Personal information
- Date of birth: June 1872
- Place of birth: Hackney, London
- Date of death: Unknown
- Height: 6 ft 4 in (1.93 m)
- Position: Forward

Senior career*
- Years: Team / Apps / (Gls)
- 1896–1897: 3rd Grenadier Guards
- 1898: Brentford / 6 / (1)
- 1898–1899: Thames Ironworks / 11 / (12)
- 1899–1901: Fulham
- 1902–1904: Fulham
- 1904–1905: Willesden

= David Lloyd (footballer, born 1872) =

English footballer

David Lloyd (born June 1872) was an English footballer who played for Brentford, Thames Ironworks, the club that went on to become West Ham United, Fulham and Willesden.

Lloyd was a career soldier in Third Grenadier Guards and played for the Third Grenadier Guards football team winning the first of his four footballing medals in the 1896–97 season when the Guards won the London League championship. Described as "dominant in the air in any position", he scored frequently with his head. In his second season as a player, he joined Brentford and won the London Senior Cup, scoring twice in the 5–1 final victory over Ilford.

He played for Thames Ironworks during the 1898–99 season, the club's only season in the Southern League Division Two. This season the management committee for the club agreed to accept professionalism within the club believing professional players would attract a larger crowd and greater revenue. Lloyd was such a player joining 18 new players for the season, the majority of whom were professionals, signed against the anti-professionalism stance of the club's benefactor, Arnold Hills who was preoccupied in dealing with the aftermath of the HMS Albion launching disaster. Lloyd played the first two League games as a full-back, but soon moved into attack and scored a hat-trick on his debut as a centre-forward, against St Albans. Thames Ironworks won the Southern League Division Two, giving Lloyd his third medal. A prolific goal-scorer, he scored six goals in 11 appearances in the Thames and Medway Combination, and 14 goals in 13 appearances in the Southern League, including the Irons' goal in the test match against Sheppey United at the end of the season. In the end, that result didn't matter as Division One was enlarged for the 1899–1900 season. He ended the 1898-99 season as top scorer for Thames Ironworks, but moved on before the new season.

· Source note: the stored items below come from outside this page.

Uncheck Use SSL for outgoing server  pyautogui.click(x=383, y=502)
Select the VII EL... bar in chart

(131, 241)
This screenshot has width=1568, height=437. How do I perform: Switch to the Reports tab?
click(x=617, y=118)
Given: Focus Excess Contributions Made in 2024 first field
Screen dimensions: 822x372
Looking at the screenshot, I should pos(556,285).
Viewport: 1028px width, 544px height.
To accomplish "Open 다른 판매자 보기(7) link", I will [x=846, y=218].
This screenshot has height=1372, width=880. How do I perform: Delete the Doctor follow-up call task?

Lloyd joined Fulham in 1899 and in two seasons scored 24 goals in 43 matches. He was their top scorer for the 1899–1900 season. He managed to fill most positions during his time at the club, even once playing in goal, against Maidenhead in April 1901.

Following the outbreak of the Boer War, Lloyd returned to the army in 1900 and saw active service in South Africa. He returned to Fulham for the 1902–03 season and played as a defender. In November 1902, Lloyd was suspended for 28 days after punching Jimmy Murray during the club's FA Cup game against Watford. He managed 12 goals in 31 appearances in his first season and he again won the Southern League Division Two, his fourth medal. The following season Fulham filled their side with fully professional players. Lloyd continued to play but made just three FA Cup appearances, scoring two goals. In August 1904 he signed for amateur club, Willesden.